* **CONSIGNE**: Selon le texte sur Luciano Berio, avec quels compositeurs a-t-il fondé le Studio di Fonologia à Milan ?

* **TEXTE CHOISI**:
§ §
Sélection

Luciano Berio en cinq œuvres

Il y a vingt ans disparaissait Luciano Berio, compositeur italien qui, tout au long de sa carrière, a tenté d’allier avant-garde musicale et musique populaire. Balises vous propose de découvrir son œuvre à travers une sélection de cinq compositions, pour accompagner une rencontre musicale proposée par la Bpi et l’Ircam dans le cadre de ManiFeste, le 22 juin 2023.

Les deux musiciens discutent autour d'une estrade
Composer Luciano Berio and violinist Francesco D’Orazio, 2017, par Bbohman – CC BY SA

Luciano Berio (1925 – 2003) est un compositeur issu d’une famille musicienne. Il fait partie d’une génération de musicien·nes et compositeur·rices marqué·es – parfois jusque dans leur chair – par les atrocités de la guerre, convaincue de la dimension éthique de l’expérience musicale. Alors qu’il se destinait à être pianiste, une blessure à la main pendant sa conscription dans l’armée mussolinienne le pousse vers la composition. Ce n’est qu’après 1945 qu’il découvre la musique du 20e siècle, puis la musique d’avant-garde. Il devient un pensionnaire régulier du séminaire de Darmstadt dans les années 1950, où il se confronte pour la première fois à la musique sérielle, puis à la musique électroacoustique. Avec les compositeurs Bruno Maderna et Luigi Nono, il fonde à Milan le Studio di Fonologia, premier studio électroacoustique d’Italie. Ensemble, ils cherchent notamment à promouvoir la musique contemporaine auprès d’un large public, notamment par la création des Incontri musicali, séries de concerts consacrés à la musique contemporaine.
§ §
* **DONNÉES FOURNIES**:
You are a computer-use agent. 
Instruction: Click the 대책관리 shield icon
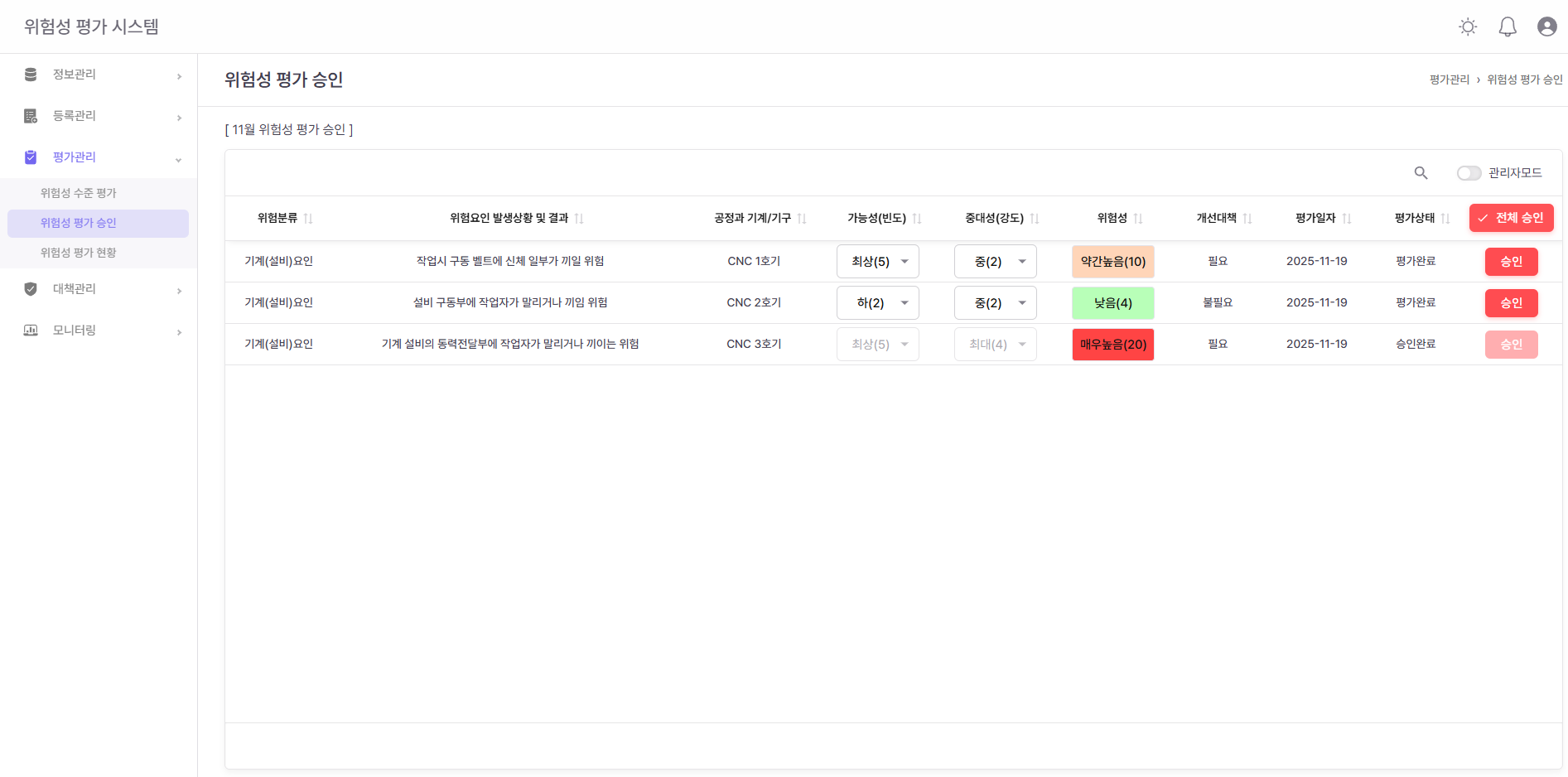(x=31, y=288)
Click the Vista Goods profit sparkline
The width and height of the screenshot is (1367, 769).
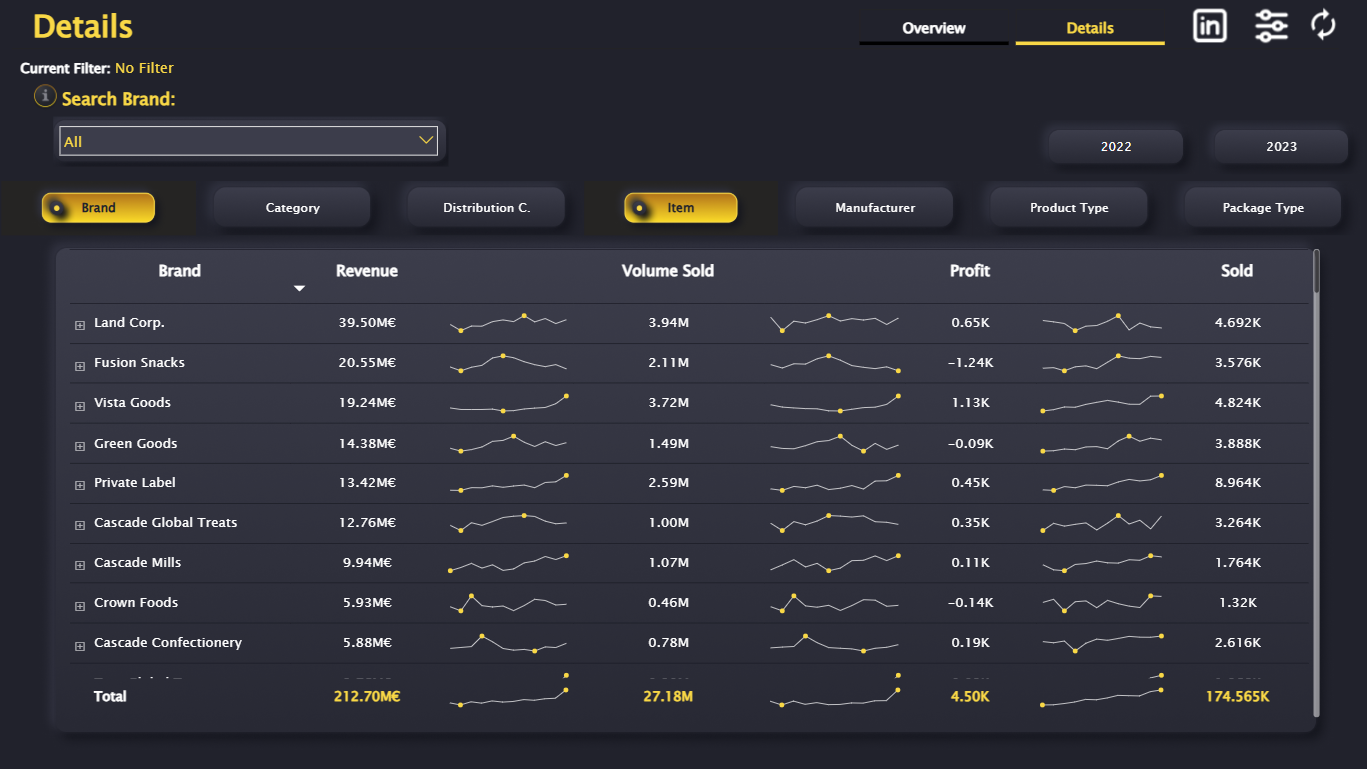[x=1102, y=403]
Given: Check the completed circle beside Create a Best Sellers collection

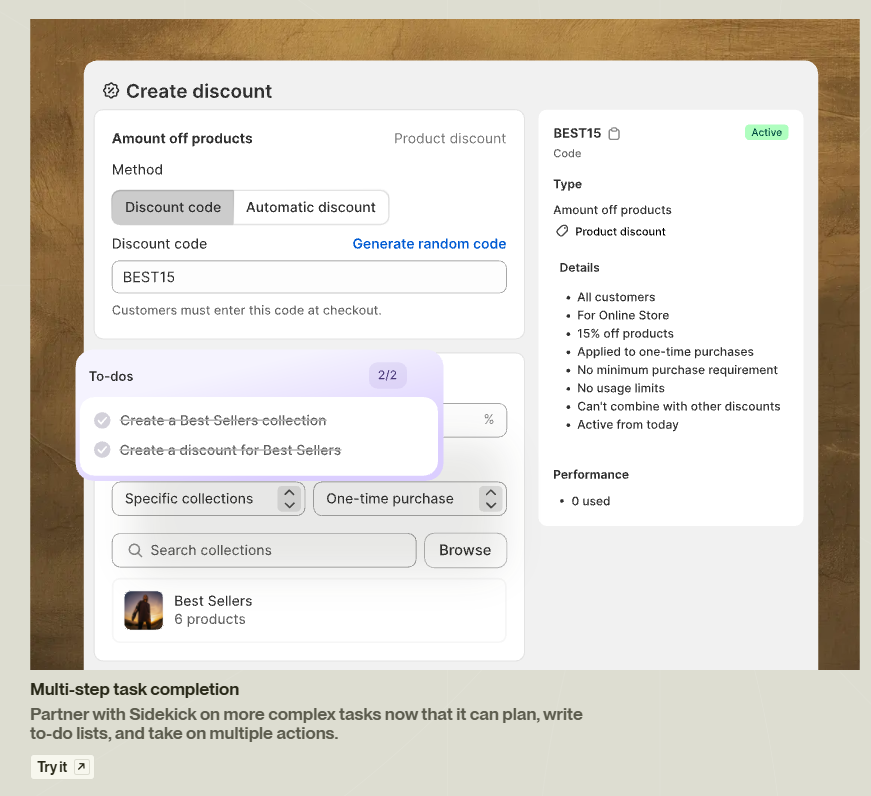Looking at the screenshot, I should [x=101, y=420].
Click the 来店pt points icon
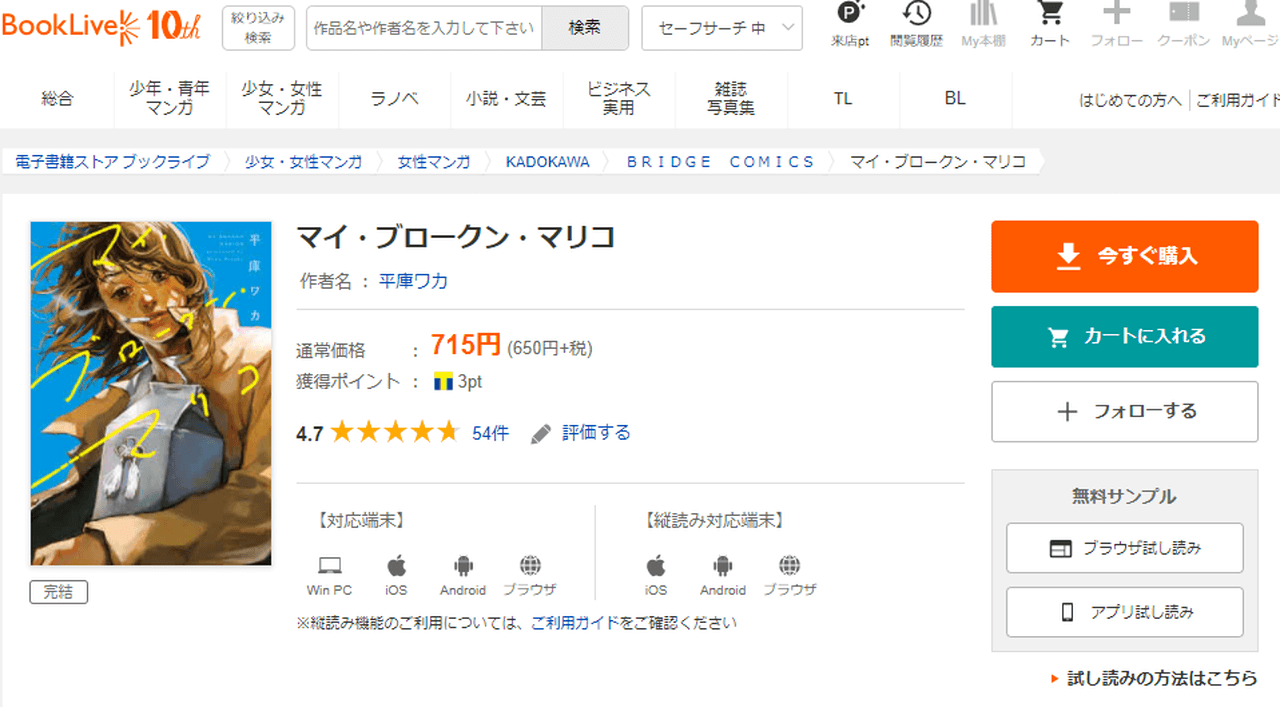 pyautogui.click(x=850, y=15)
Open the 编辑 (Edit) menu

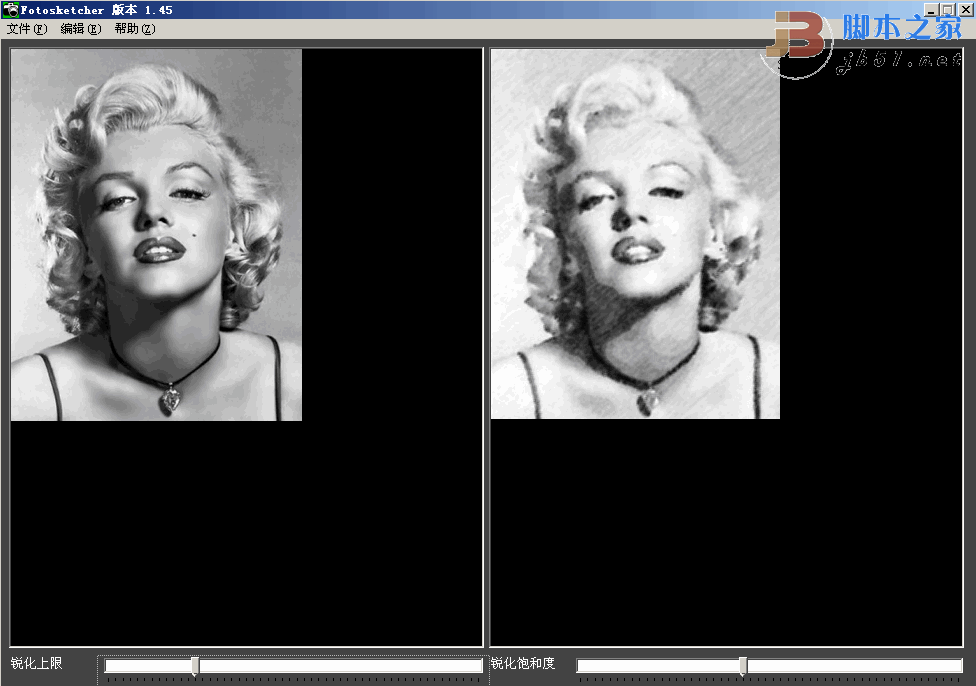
§ §
* **RÉPONSE**: Il l'a fondé avec Bruno Maderna et Luigi Nono.